С того дня что-то странно изменилось в наших отношениях. Я никак не могла понять, что у нас происходит. Временами мне казалось, что Макс меня терпеть не может, а временами я видела, что он скучает по мне еще больше, чем я сама. На тренировке, когда я предлагала ему потанцевать в паре, он шарахался от меня как от прокаженной — а в другой раз неожиданно сам звал меня в пару. Когда мы вместе шли до автобуса, он молчал и смотрел куда-то в сторону, а однажды вдруг начинал рассказывать какую-то ерунду — типа что у них в классе новенькая девочка, очень красивая, с длинными светлыми волосами… Я злилась и думала, не перекрасить ли мне волосы. Но отрастить их до следующей тренировки я все равно не смогла бы! Так что я решила оставить все как есть. Какое мне дело, если ему нравятся длинноволосые блондинки? И вообще что за глупости мне в голову лезут? Я ведь мальчик, и мы с Максом друзья! И какое мне дело до их новенькой девочки? Пусть Макс с ней хоть целуется!
В следующий раз я после тренировки взяла да пошла домой с Женевьевой, а не с Максом. Мы молчали, и это было хорошо и спокойно, и мне не приходилось думать, что Женевьева вспоминает какого-нибудь блондина…
Не знаю, что подумала об этом сама Женевьева. Даже если ее удивило, что я иду не с Максом и вообще на другой автобус, она никогда не задавала лишних вопросов.
А вечером Макс как ни в чем не бывало написал мне в скайп: «Славка, ты что меня не подождал? Обиделся, что ли?»
Нет, я не обиделась! Я просто в восторге, и мне жутко интересно слушать про всяких идиоток-блондинок! Тут я опомнилась. Я же мальчик… ну как Максу может в голову прийти, что меня задевают его слова? И почему они меня задевают, собственно, мы же просто друзья?
В общем, хорошо, что я не успела написать то, что первым пришло в голову. И хорошо, что это — не реальный или даже телефонный разговор, что тут можно опомниться и подумать. Вот я и опомнилась… И мы нормально поболтали, без всяких обид и ссор.

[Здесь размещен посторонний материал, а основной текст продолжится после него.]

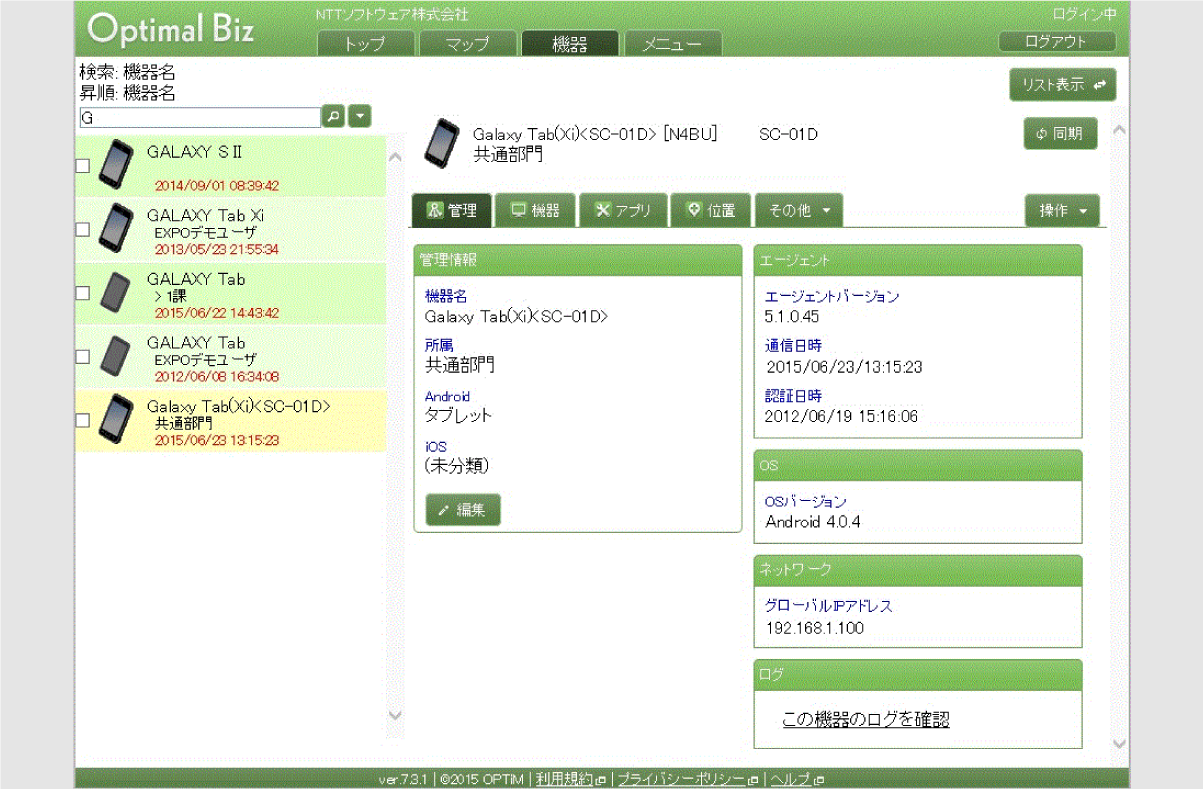Image resolution: width=1203 pixels, height=789 pixels.
Task: Go to the メニュー top tab
Action: [x=671, y=44]
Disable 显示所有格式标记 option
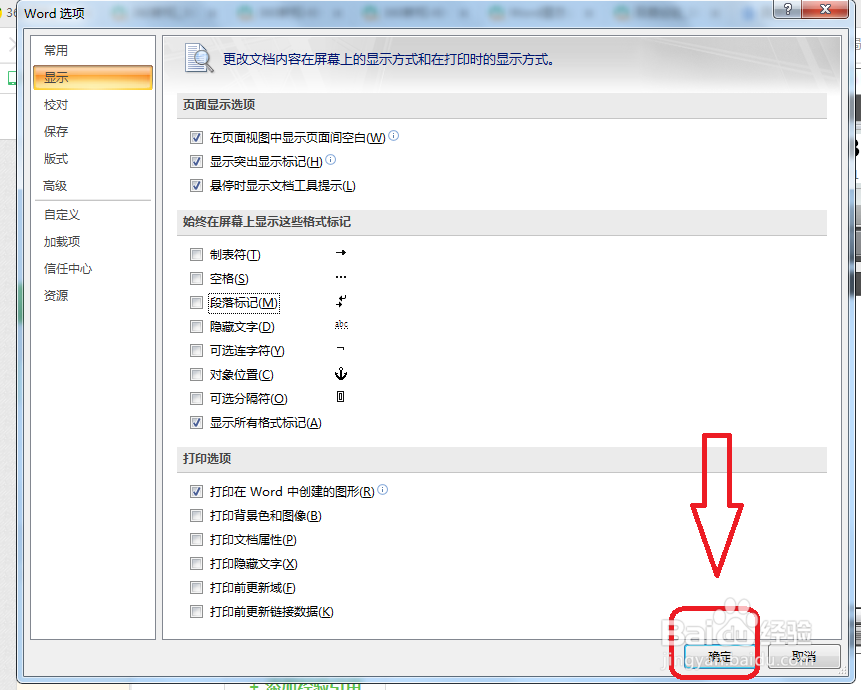Viewport: 861px width, 690px height. [196, 422]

Вообще я заметила странную вещь: нас с Максом колбасило при каждой встрече, и при этом за глаза, по скайпу или по телефону, мы общались спокойно, как и прежде. И даже больше того — чем больше шарахался Макс от меня вживую, тем настойчивее он звонил или писал мне, тем дольше мы болтали по вечерам.

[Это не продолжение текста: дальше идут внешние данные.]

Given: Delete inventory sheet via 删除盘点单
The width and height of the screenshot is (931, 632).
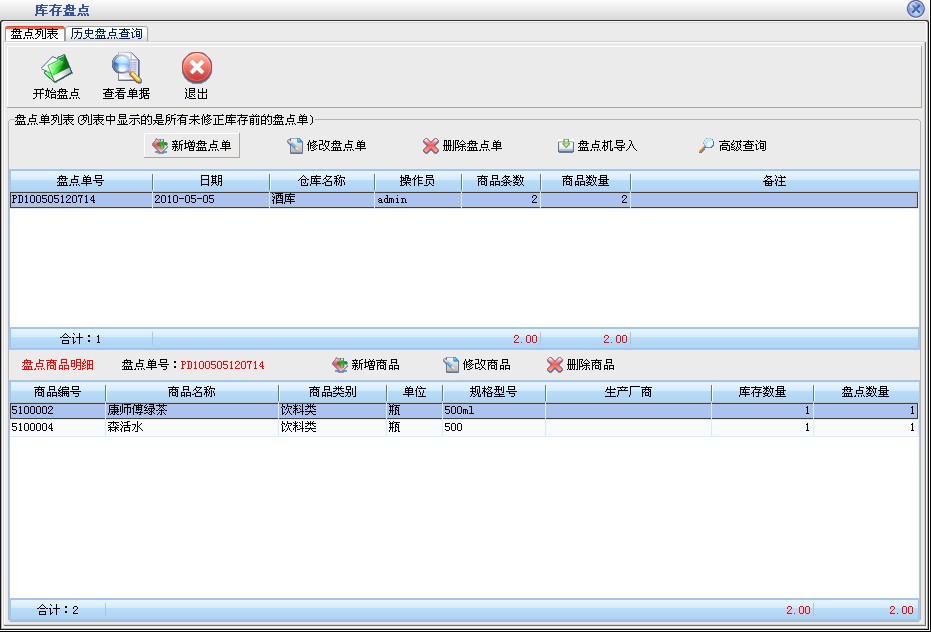Looking at the screenshot, I should tap(462, 146).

На лыжах мы, разумеется, больше вместе не ходили. Почему-то я не сказала об этом родителям. Почему? Сама не знаю… Может, боялась, что мама начнет расспрашивать, что да почему? А что я могла бы ответить?

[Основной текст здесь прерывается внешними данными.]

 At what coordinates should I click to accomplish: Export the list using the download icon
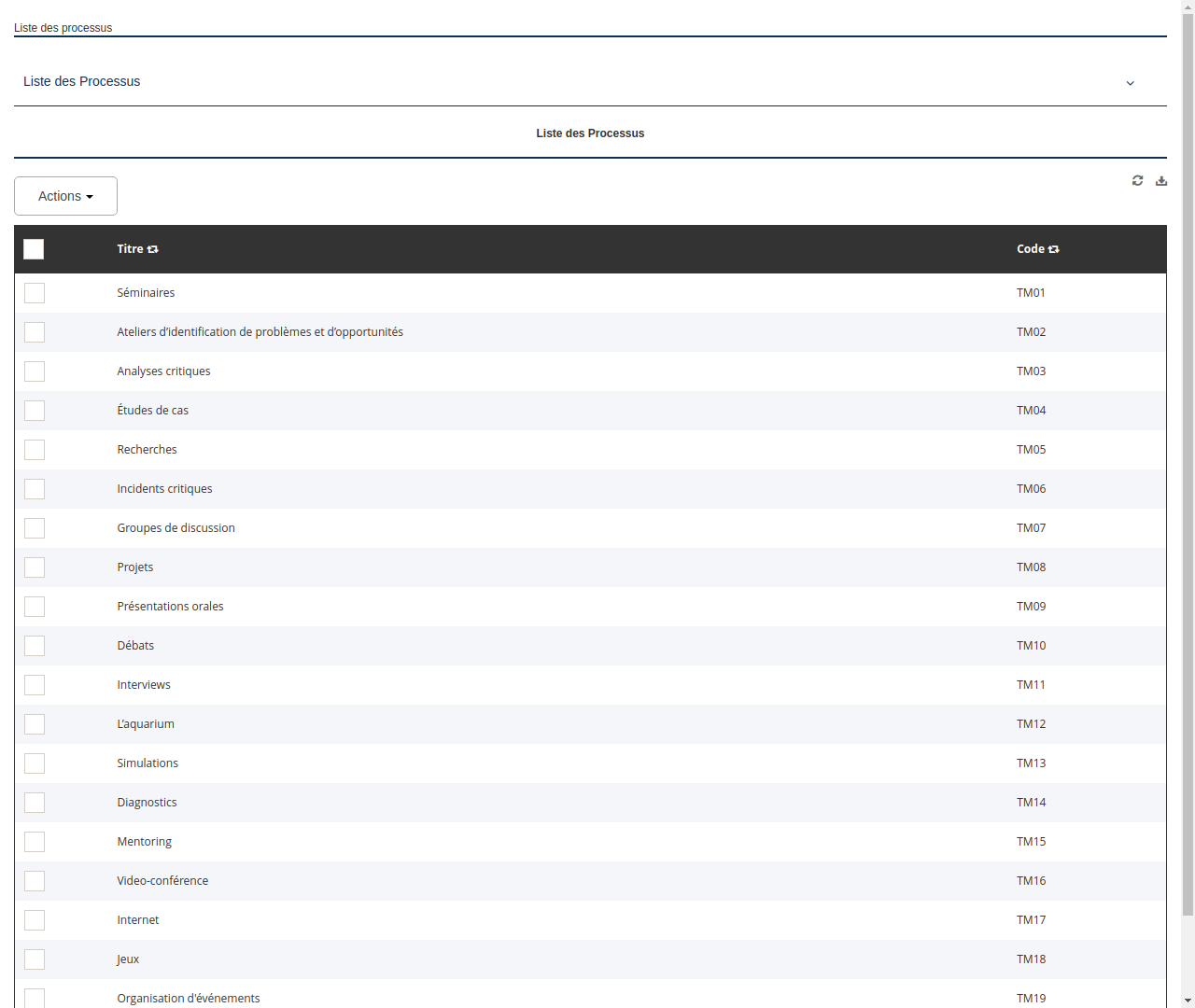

По воскресеньям я по-прежнему убегала в лес, только теперь одна — а родители-то думали, что вдвоем. Я уходила далеко, в такую глушь, куда мы даже вместе с Максом не заходили, а в голову мне лезли глупые и злые мысли. Я думала — вот упаду, сломаю ногу и замерзну насмерть… и Макс будет жалеть, и ему будет стыдно. За что стыдно? О чем жалеть? Говорю же — глупости всякие придумывались.
А вечером я возвращалась домой, садилась за комп — и Макс по скайпу как ни в чем ни бывало спрашивал у меня, как дела, и рассказывал мне, какую классную книгу он сейчас читает…
Я никак не могла понять, что происходит. И готова была уже напрямую спросить у Макса, что он так дергается, но боялась… как-то это совсем глупо было бы… И он мог, пожалуй, обидеться или рассердиться на такой вопрос…
В общем, я решила радоваться тому, что есть. И старалась меньше общаться с Максом по-настоящему и больше — по скайпу. Как бы там ни было, но все равно мне было с ним хорошо.